Data shown below:

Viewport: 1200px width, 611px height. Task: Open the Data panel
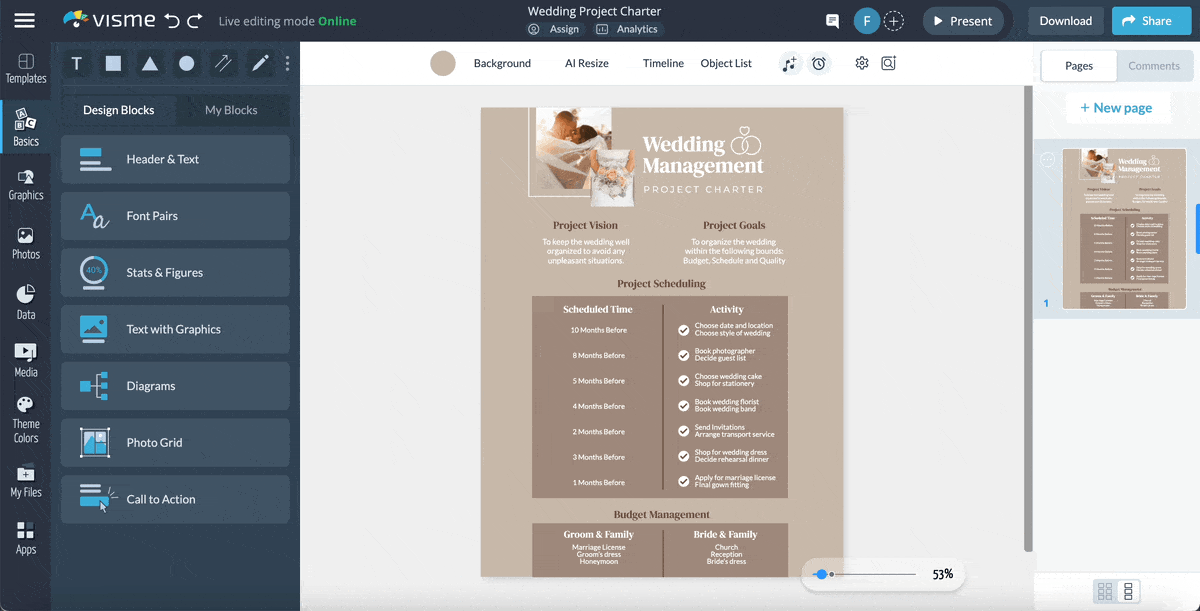tap(25, 298)

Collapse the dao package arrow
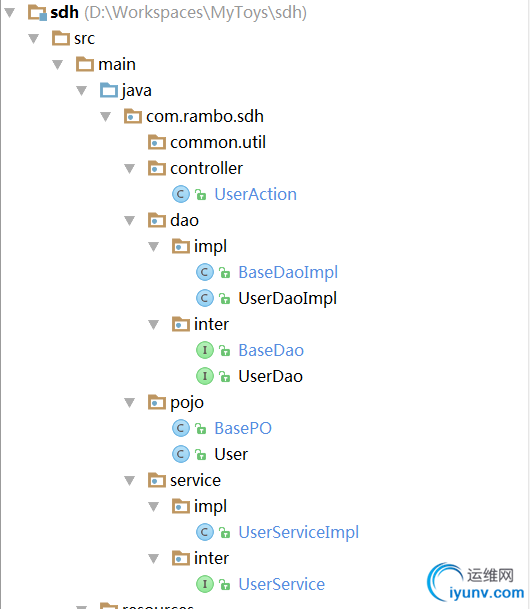[x=129, y=221]
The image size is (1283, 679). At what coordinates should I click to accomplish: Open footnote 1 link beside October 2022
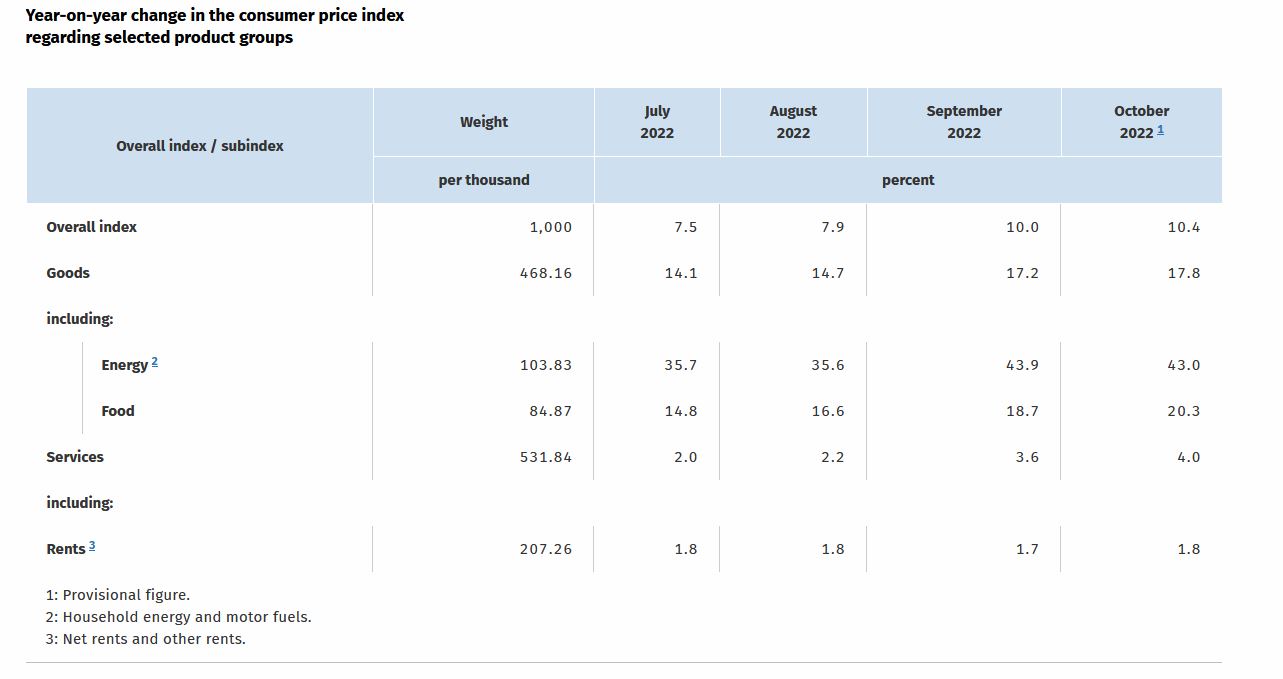pos(1160,130)
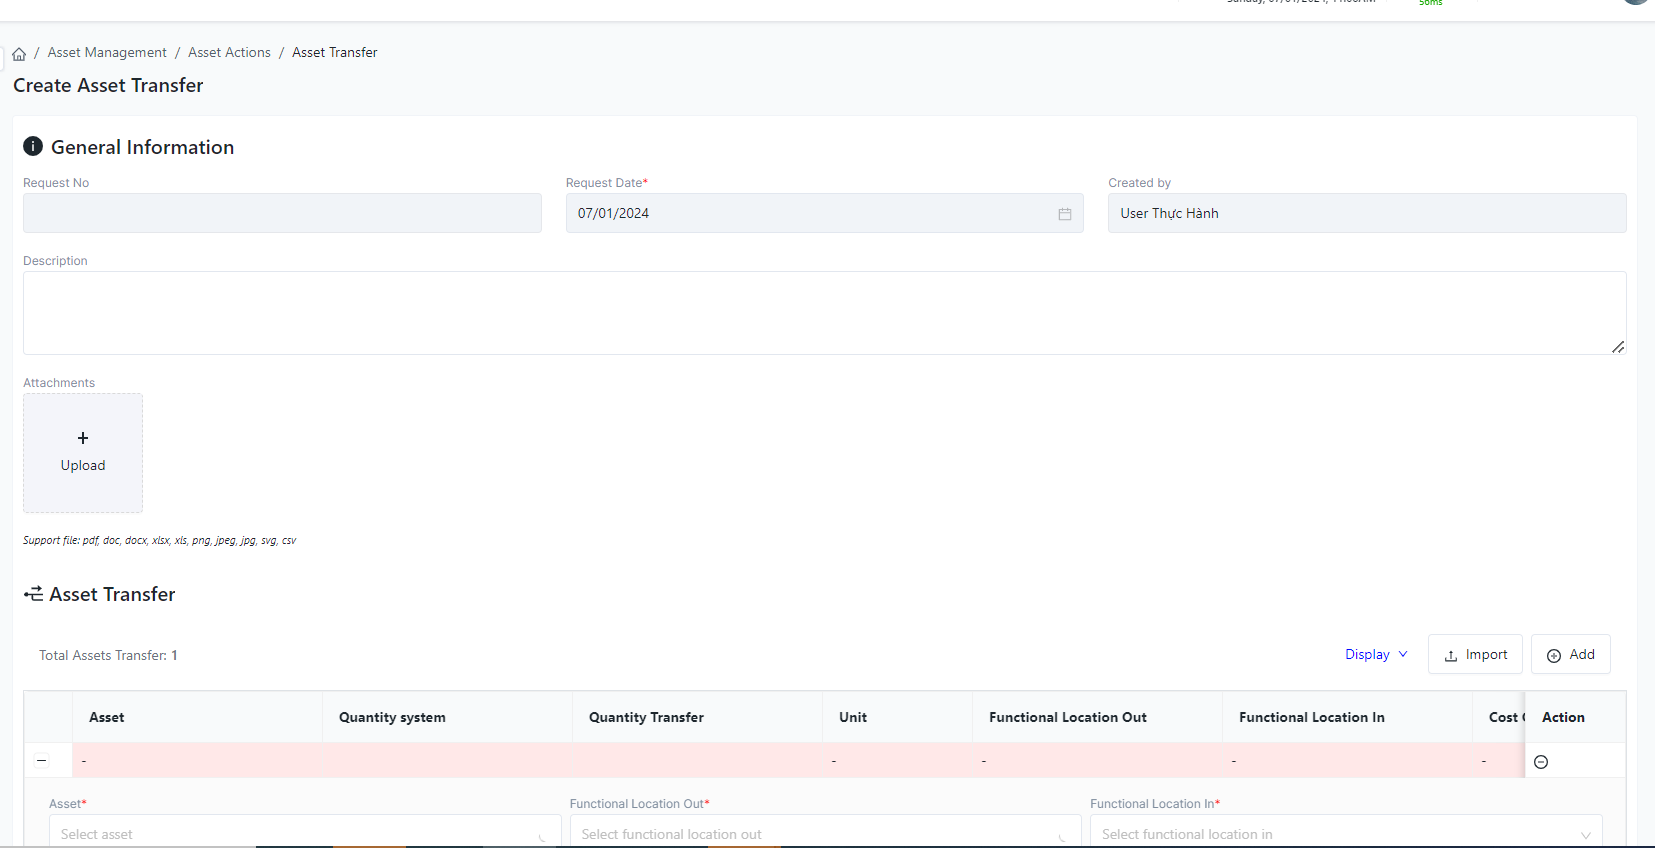Click the home icon in breadcrumb
This screenshot has width=1655, height=848.
pos(19,54)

End of Data shown.

#### Exercise prompt
Set down all of the entries exactly as they stand, without any image.

#### Answer to the exercise
Viewport: 1200px width, 611px height. Task: Open the Data panel
tap(25, 298)

Collapse the dao package arrow
[x=129, y=221]
The image size is (1283, 679). At what coordinates should I click to accomplish: Open footnote 1 link beside October 2022
pos(1160,130)
Click the home icon in breadcrumb
This screenshot has width=1655, height=848.
pos(19,54)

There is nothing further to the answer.